Sometimes when you walk through the garden, you’ll spot a disease on your plants that is difficult to recognize. Not so with powdery mildew, one of the most easily identifiable garden diseases out there. Which is good, because the minute you spot it, you can jump into action. But what is it, what causes it, and how can you treat it?
Powdery Mildew Tips
What is Powdery Mildew?
It’s a fungal disease that grows on the surface of a plant, but never infiltrates the plant tissue itself.
What Does Powdery Mildew Look Like?
Super nasty. Okay, more specifically, it looks like splotches of white to gray talcum-powder like growth. It can infect all parts of a plant including the bottom sides of leaves, buds, and tender new stems, but is most commonly observed on the tops of leaves.

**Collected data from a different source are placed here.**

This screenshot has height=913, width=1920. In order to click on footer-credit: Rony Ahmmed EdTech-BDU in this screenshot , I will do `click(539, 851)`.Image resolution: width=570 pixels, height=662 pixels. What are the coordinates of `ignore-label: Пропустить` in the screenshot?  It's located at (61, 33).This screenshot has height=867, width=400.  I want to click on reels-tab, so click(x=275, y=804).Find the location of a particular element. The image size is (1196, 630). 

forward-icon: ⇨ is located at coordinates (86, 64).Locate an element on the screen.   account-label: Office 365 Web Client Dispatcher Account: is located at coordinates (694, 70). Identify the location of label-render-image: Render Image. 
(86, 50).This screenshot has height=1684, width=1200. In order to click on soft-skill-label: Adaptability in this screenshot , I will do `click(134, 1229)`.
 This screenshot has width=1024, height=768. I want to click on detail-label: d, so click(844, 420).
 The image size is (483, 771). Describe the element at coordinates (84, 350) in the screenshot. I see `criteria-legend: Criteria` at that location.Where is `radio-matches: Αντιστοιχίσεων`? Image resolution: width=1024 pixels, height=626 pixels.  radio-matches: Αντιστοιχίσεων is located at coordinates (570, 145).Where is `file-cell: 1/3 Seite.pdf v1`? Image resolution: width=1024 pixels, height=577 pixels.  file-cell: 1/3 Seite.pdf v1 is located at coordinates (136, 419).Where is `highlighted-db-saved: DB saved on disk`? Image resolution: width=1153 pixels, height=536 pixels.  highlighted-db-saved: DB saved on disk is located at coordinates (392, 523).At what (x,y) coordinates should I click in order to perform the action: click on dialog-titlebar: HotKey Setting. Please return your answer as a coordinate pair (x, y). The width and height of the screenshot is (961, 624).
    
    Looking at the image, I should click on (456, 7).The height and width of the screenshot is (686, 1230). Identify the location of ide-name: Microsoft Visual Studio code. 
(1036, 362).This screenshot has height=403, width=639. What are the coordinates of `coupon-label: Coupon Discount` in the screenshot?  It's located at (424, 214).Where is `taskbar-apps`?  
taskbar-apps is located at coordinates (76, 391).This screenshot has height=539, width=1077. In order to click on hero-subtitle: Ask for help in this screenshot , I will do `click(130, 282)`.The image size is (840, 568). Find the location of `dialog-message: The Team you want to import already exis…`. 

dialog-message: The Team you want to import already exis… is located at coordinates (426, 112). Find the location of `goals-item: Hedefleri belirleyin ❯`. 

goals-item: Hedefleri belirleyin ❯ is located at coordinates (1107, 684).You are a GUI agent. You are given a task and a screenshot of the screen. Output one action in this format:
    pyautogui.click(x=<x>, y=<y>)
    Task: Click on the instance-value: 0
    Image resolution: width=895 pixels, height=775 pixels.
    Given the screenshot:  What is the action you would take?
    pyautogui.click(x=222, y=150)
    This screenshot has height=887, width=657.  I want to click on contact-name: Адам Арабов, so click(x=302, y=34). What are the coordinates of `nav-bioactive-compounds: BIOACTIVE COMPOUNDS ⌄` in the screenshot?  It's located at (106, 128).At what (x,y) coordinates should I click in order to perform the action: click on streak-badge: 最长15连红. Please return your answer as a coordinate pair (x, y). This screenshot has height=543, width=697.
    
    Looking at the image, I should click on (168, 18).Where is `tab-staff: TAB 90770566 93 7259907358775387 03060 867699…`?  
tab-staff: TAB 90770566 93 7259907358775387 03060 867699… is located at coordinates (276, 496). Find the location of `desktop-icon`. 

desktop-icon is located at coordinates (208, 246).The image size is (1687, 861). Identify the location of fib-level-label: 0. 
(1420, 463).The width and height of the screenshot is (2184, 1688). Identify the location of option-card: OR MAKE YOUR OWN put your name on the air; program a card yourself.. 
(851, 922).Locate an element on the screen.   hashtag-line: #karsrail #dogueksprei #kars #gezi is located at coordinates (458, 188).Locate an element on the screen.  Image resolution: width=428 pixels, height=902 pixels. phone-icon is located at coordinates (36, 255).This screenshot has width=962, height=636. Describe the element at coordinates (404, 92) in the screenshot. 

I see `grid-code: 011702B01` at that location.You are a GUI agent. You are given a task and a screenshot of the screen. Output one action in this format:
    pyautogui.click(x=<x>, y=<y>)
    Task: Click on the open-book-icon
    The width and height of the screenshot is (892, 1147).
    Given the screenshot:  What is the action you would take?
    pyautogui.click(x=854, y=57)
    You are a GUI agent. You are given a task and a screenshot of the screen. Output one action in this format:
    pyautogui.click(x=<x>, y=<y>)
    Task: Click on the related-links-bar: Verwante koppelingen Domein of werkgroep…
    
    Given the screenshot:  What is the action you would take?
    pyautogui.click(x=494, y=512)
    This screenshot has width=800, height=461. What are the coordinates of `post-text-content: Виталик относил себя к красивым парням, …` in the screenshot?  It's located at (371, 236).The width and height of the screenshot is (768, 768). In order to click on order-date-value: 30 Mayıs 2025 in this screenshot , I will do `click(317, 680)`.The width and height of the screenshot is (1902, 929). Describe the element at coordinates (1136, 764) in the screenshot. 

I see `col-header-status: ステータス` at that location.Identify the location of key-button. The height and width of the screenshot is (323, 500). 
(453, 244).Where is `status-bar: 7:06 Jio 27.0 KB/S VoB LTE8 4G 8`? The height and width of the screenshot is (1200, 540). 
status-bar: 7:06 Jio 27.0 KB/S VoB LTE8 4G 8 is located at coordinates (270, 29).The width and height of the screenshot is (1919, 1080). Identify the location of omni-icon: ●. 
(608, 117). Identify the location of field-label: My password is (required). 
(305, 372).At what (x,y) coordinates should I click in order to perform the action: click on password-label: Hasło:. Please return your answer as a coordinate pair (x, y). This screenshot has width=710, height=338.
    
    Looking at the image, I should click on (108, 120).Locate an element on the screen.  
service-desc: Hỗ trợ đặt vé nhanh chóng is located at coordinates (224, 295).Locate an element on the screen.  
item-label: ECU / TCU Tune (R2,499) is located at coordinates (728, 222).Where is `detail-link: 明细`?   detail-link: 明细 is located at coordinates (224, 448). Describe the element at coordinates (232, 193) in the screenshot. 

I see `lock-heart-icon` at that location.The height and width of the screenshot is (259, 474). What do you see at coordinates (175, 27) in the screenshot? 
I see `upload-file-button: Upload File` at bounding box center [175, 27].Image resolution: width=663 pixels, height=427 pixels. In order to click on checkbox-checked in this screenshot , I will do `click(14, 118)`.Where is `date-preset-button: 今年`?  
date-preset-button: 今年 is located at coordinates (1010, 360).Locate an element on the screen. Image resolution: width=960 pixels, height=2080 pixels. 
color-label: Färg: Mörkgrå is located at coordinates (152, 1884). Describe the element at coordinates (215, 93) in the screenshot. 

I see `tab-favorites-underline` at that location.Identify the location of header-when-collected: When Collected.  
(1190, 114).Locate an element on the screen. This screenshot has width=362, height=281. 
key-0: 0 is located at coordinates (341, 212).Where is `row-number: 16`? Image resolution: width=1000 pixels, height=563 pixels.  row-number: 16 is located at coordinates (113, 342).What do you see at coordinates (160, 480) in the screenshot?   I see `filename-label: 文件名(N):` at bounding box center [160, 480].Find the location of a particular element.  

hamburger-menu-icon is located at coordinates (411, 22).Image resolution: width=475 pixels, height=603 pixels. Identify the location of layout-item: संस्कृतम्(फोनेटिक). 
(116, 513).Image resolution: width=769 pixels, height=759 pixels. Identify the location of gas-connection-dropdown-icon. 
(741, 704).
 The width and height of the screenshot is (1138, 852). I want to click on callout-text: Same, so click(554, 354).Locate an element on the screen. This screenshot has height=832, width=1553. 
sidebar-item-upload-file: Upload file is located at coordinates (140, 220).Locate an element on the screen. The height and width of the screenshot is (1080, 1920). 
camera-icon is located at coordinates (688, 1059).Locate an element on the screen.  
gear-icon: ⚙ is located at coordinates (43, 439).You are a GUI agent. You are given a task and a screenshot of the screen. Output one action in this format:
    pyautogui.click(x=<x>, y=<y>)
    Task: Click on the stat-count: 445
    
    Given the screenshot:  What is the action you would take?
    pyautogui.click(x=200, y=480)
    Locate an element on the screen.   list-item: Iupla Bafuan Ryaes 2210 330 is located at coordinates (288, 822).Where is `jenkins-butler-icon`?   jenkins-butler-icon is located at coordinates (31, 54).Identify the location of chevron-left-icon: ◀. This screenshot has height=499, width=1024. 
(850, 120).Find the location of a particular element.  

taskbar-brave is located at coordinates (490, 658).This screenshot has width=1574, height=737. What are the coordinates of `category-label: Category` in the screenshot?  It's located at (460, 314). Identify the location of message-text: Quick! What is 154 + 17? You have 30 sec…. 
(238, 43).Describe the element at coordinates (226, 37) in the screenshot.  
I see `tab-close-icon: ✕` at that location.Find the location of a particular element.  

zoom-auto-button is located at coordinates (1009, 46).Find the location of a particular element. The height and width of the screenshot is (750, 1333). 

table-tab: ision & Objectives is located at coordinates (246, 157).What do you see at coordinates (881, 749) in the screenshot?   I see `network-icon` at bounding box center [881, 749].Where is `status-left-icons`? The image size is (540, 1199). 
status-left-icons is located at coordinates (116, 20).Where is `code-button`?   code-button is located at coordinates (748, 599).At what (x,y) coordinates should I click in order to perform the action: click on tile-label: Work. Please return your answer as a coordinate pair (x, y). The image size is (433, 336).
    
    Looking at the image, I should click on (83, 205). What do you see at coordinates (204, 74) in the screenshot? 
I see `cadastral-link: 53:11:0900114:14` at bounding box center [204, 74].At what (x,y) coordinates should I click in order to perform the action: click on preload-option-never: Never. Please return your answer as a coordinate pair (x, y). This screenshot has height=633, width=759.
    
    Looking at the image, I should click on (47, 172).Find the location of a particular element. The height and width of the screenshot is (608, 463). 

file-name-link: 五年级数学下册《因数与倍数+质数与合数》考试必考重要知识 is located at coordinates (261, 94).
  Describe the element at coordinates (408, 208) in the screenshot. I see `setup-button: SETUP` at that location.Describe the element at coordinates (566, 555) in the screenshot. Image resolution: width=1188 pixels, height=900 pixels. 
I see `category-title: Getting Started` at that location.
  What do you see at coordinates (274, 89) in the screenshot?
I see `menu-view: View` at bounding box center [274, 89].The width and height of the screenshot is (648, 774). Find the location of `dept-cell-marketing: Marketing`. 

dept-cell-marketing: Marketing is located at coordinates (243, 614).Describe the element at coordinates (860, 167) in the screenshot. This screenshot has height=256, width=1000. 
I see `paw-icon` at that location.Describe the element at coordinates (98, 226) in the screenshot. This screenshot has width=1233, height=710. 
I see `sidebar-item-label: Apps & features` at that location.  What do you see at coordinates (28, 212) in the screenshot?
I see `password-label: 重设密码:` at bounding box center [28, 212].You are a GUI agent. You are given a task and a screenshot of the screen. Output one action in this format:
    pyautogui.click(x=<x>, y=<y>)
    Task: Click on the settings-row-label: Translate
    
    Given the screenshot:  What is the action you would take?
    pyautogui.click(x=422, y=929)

Infected leaves can become distorted and fall off, and infected buds can fail to open up.
What Plants Can Get Powdery Mildew?
Nearly any kind of plant can get powdery mildew, including grasses, vegetables, flowers, weeds, shrubs, fruit trees, and broad-leafed trees. There are several different types, and each one is host-specific — meaning one type of powdery mildew favors a particular plant and will not affect another plant.
What Conditions Cause Powdery Mildew?
Powdery mildew tends to be the most severe in hot, dry climates with relatively high humidity. It’s common in crowded plantings with poor air circulation and in damp/shaded areas of the garden.
How to Prevent Powder Mildew
Choose plants or varieties of plants that are resistant to this disease. If you cannot find resistant varieties, then avoid placing plants too close together, and in low and shady conditions. Also, avoid overhead watering that can increase humidity, and late summer applications of nitrogen fertilizer which can encourage tender new and susceptible growth.
How to Treat Powdery Mildew?
Once you have powdery mildew, remove and destroy all infected plant parts. In the fall, it’s important to remove any plants that have this disease, because letting them lay around during the winter can infect next year’s garden. Do not compost infected plant debris, as even compost pile temperatures are often not high enough to kill this fungus. If all else fails, you can apply an organic fungicide at 7-14 day intervals, always following package directions.